#### Assigned task
Somewhere below is a line with "Where should I click to: Click the check" and, later, a line with "Image resolution: width=382"; repeat those two lines and all the lines between them, exactly as they are.

Data excerpts

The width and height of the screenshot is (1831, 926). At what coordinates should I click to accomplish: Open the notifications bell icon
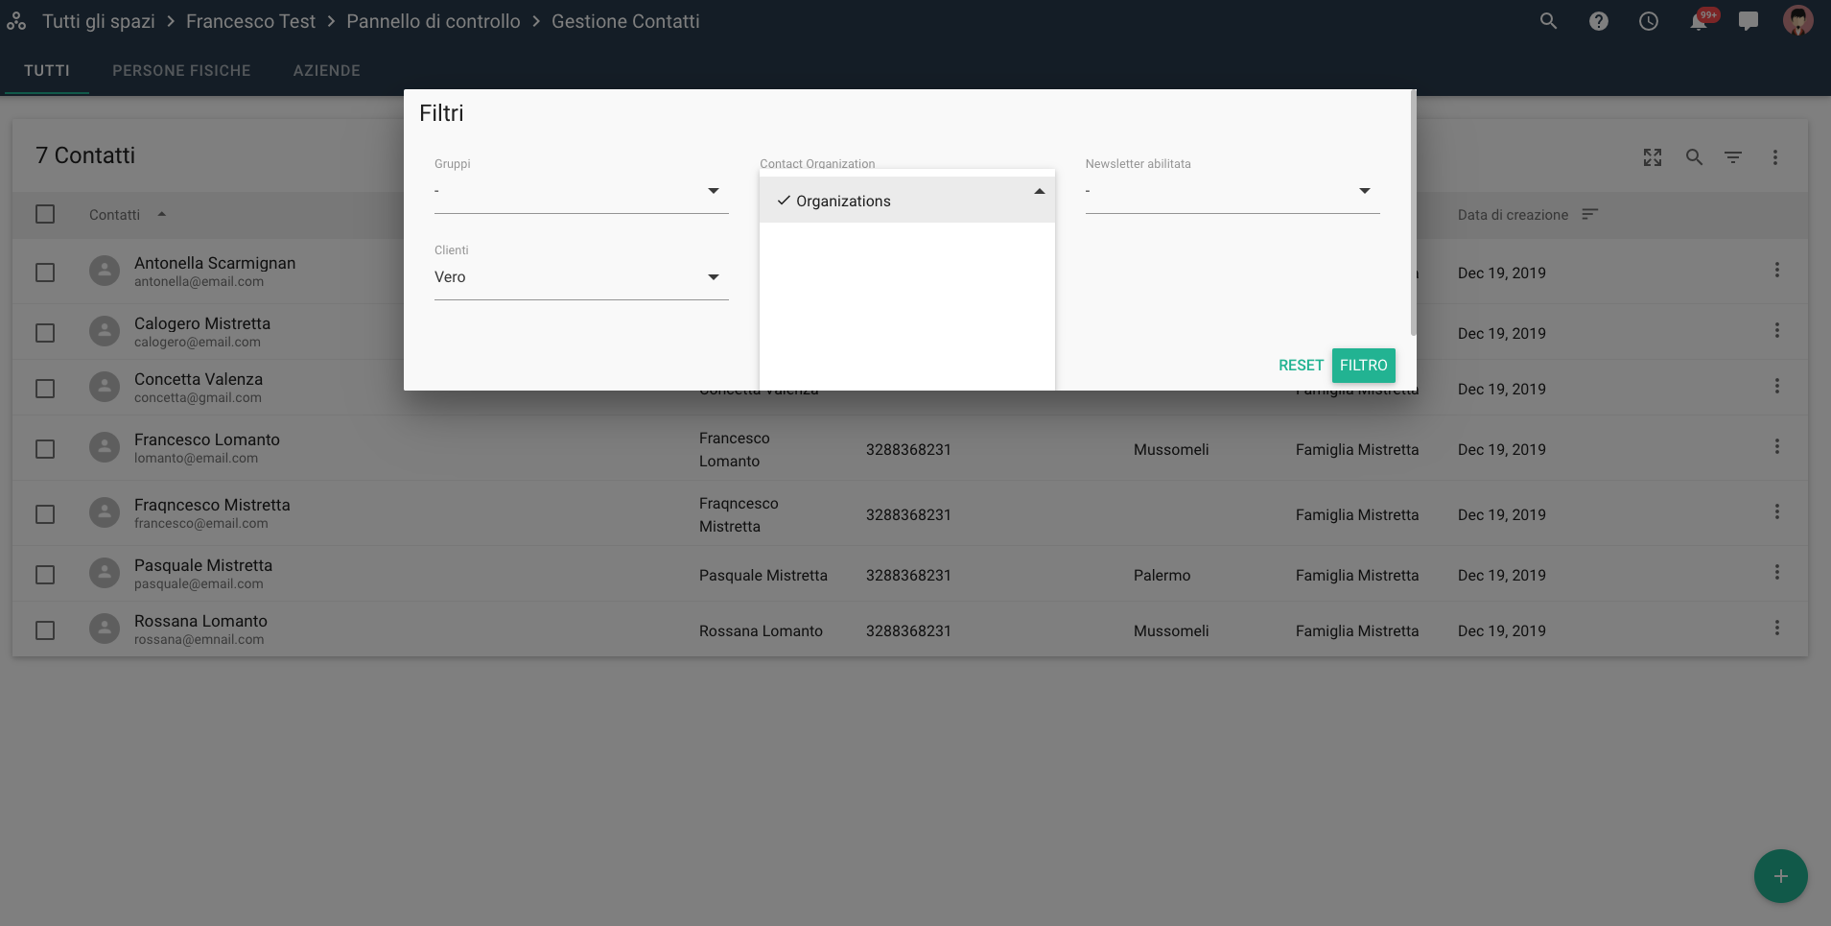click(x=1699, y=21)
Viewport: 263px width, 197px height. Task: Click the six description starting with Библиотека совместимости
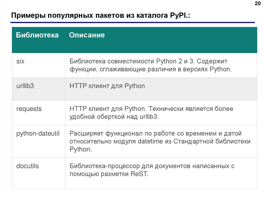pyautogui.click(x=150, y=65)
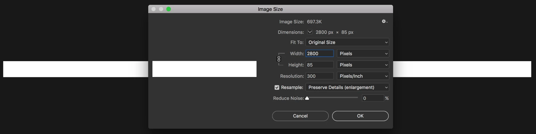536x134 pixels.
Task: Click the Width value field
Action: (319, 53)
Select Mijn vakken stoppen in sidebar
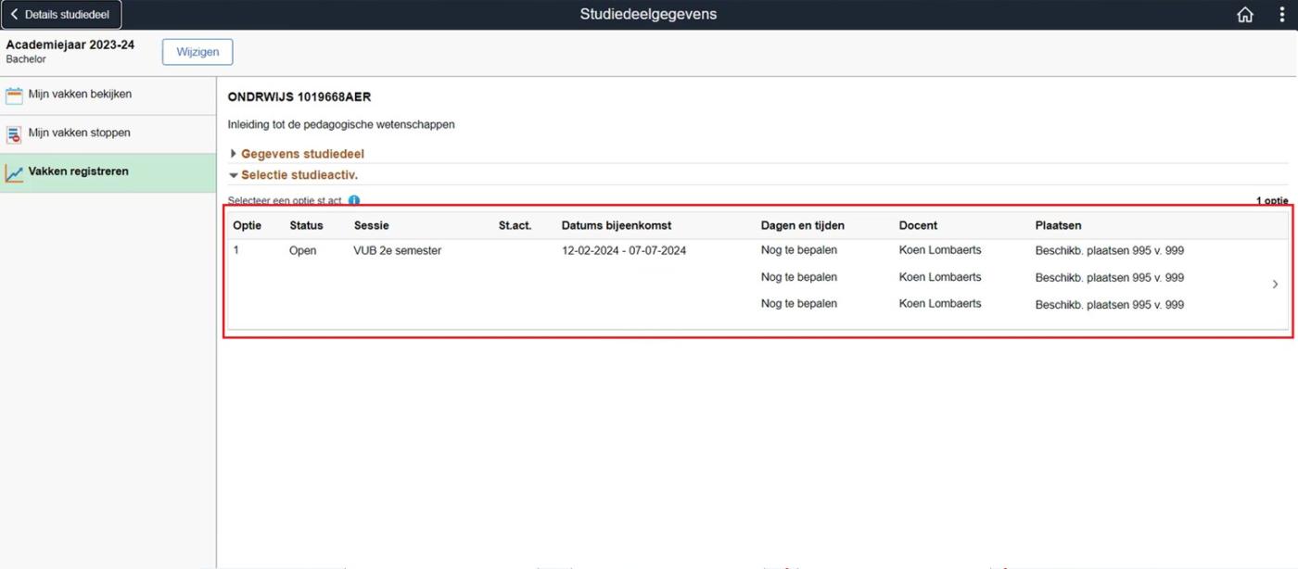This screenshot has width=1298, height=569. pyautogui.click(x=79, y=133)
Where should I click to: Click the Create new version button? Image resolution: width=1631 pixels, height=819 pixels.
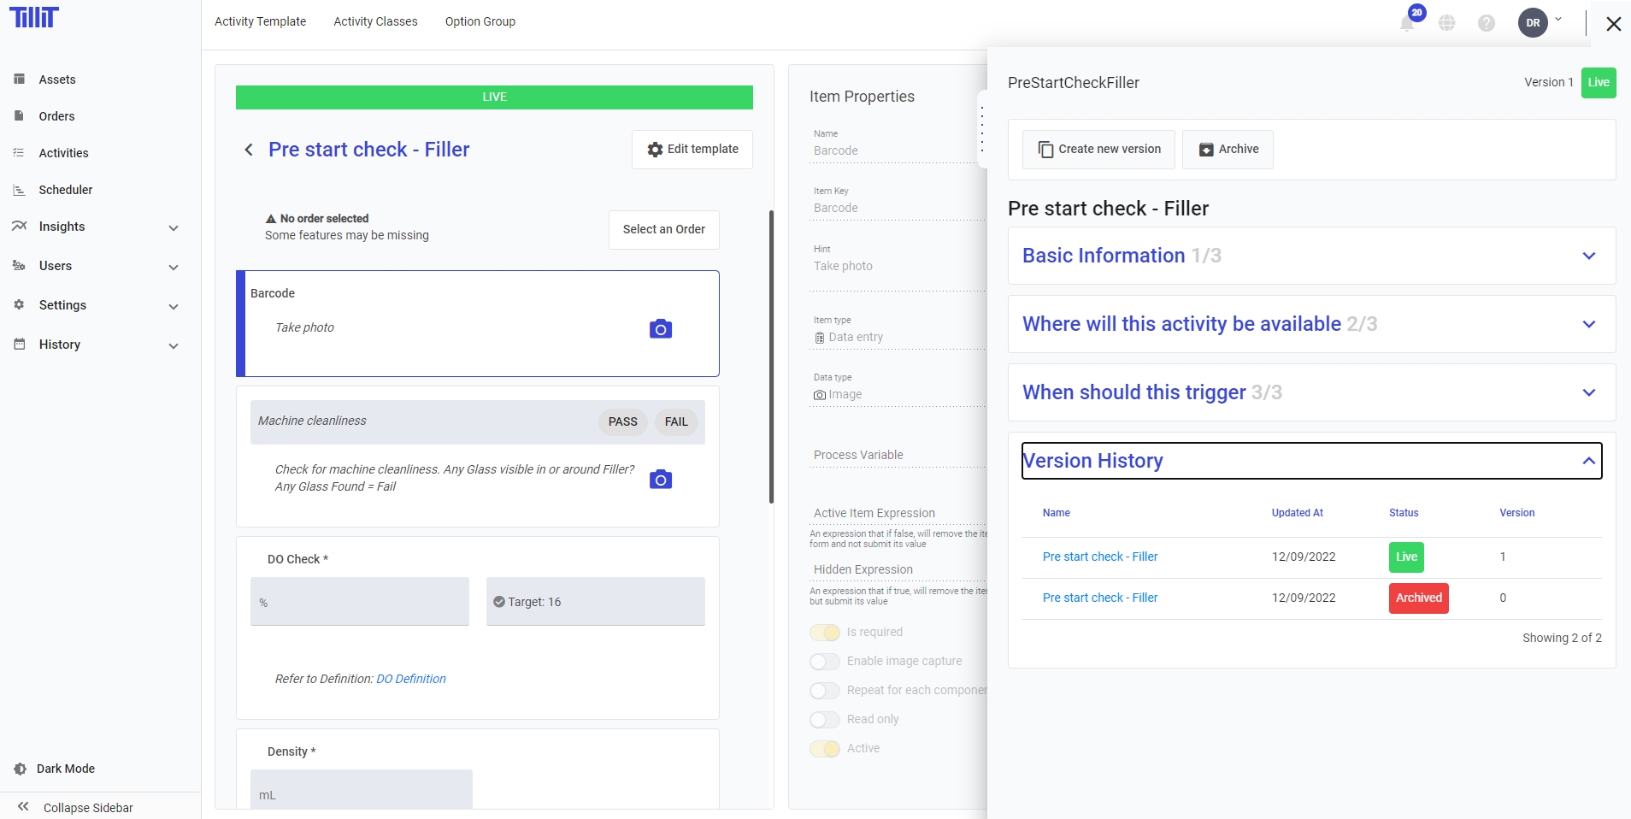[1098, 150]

* * *

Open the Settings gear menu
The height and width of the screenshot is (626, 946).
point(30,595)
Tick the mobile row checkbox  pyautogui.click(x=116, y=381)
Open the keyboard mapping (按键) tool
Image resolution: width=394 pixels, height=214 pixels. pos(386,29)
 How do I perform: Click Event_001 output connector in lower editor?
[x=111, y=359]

==

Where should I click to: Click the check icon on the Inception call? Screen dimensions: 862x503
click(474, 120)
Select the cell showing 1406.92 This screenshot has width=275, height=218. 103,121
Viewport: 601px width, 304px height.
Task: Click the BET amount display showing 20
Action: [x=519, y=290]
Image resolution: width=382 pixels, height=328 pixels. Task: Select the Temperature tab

#### Output
Where should I click to: Click the check icon on the Inception call? Screen dimensions: 862x503
click(474, 120)
Select the cell showing 1406.92 This screenshot has width=275, height=218. 103,121
Viewport: 601px width, 304px height.
Task: Click the BET amount display showing 20
Action: [x=519, y=290]
Image resolution: width=382 pixels, height=328 pixels. Task: Select the Temperature tab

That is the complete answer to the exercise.